This morning, I sent D (7 years old) upstairs to get dressed for school. A few minutes later, he strolled into the kitchen still wearing his pajamas.
I started to
bark at him gently remind him to get his clothes on when I noticed his baby sister trailing along behind him, sloppily dressed, her hair disheveled from sleep and partially covering her face, and a big toothy grin plastered on her face.
See, I didn’t know R (almost-2-years-old) was awake. I had not gotten her out of her bed or dressed her. D had done all that.
I immediately began to laugh, because R was wearing a skirt and matching top, but the top has one of those onesie bottoms that snaps at her cr0tch area, and my son had left it hanging out over the skirt. The skirt was askew, with the side stripes in the front and back. And her tousled blond hair was hanging in her face so that she could hardly see.
I said to him, “Did you dress her?” thinking that perhaps Husband had put this outfit on her to sleep in last night (he does that sort of thing when he can’t find clean pajamas) but D confirmed that this was, in fact, all his doing. And he was so proud of himself, I didn’t have the heart to scold him for not getting himself dressed as I’d asked.

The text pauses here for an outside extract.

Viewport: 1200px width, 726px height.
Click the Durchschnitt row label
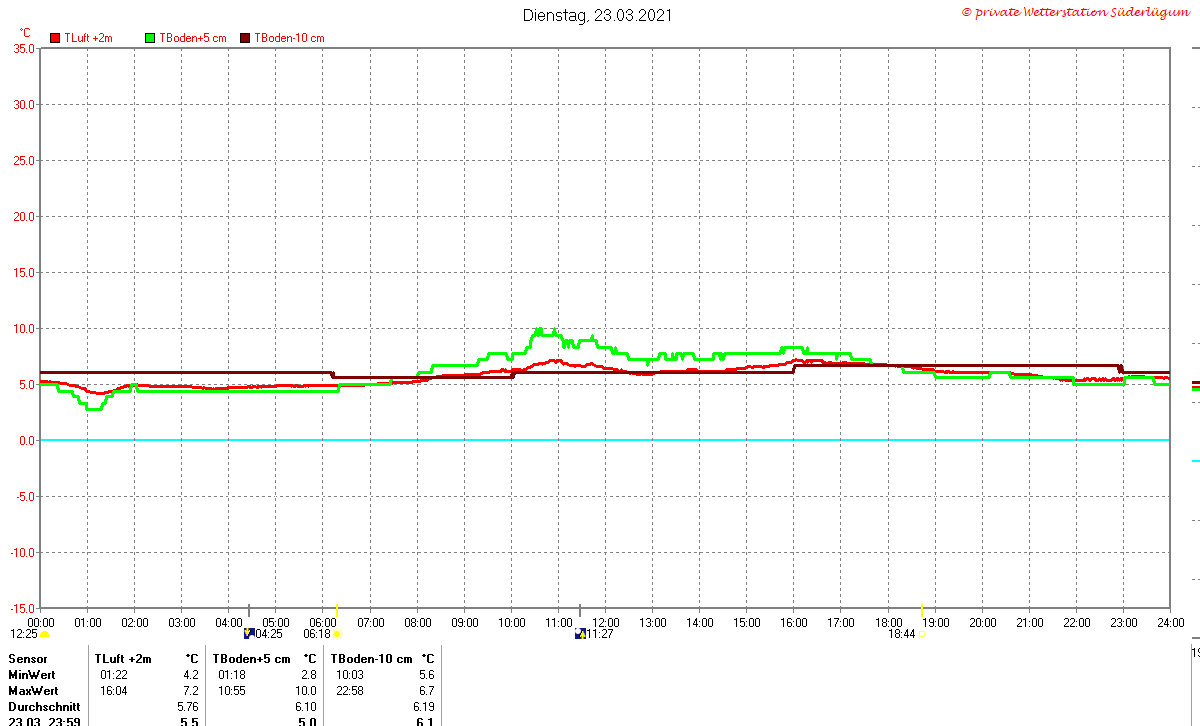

“It was the only thing that I was sure matched,” he sheepishly explained. “And I saw this top and I knew it went with this skirt, but I didn’t know what to do with the snap things.”
I gave him a great big hug before I asked him jokingly if he wouldn’t mind changing her diaper too. That, however, is where he draws the line. (As do I. Some things are above and beyond the call of big brotherly duty.) We shared a chuckle, and it was really a fun moment before sending him off to spend the day at school.

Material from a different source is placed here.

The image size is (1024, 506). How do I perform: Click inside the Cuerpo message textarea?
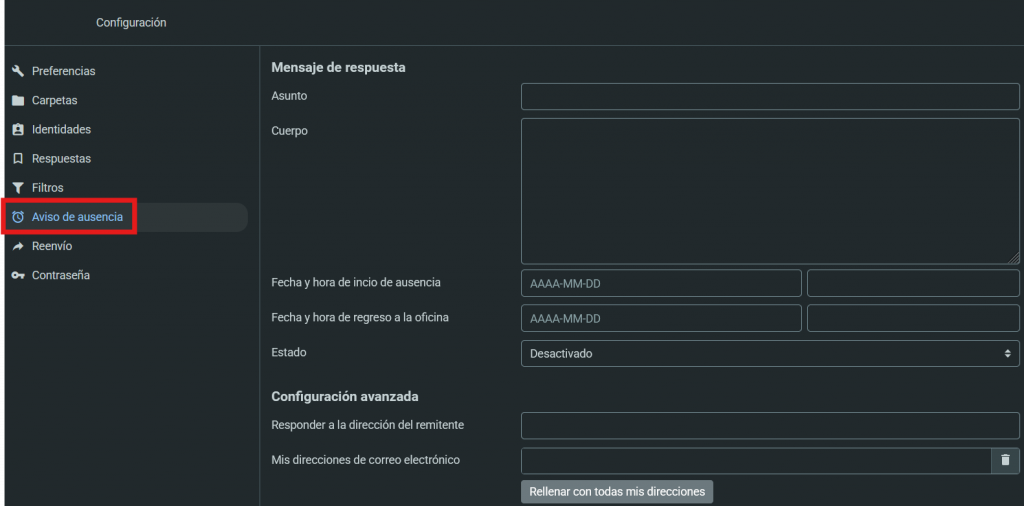769,190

Here is the fruit of his labors. The rear view was even funnier, but I couldn’t get a shot because R kept turning around to pose for the camera. Goofy kid!
Ironic, isn’t it, that the Phillies outfit is the “only thing” my son, the die-hard Phillies fan, “was sure that matched”. Uh-huh. Likely story. (Note also the purse. It belongs to C, but R loves to carry it around whenever C isn’t there to grab it from her.)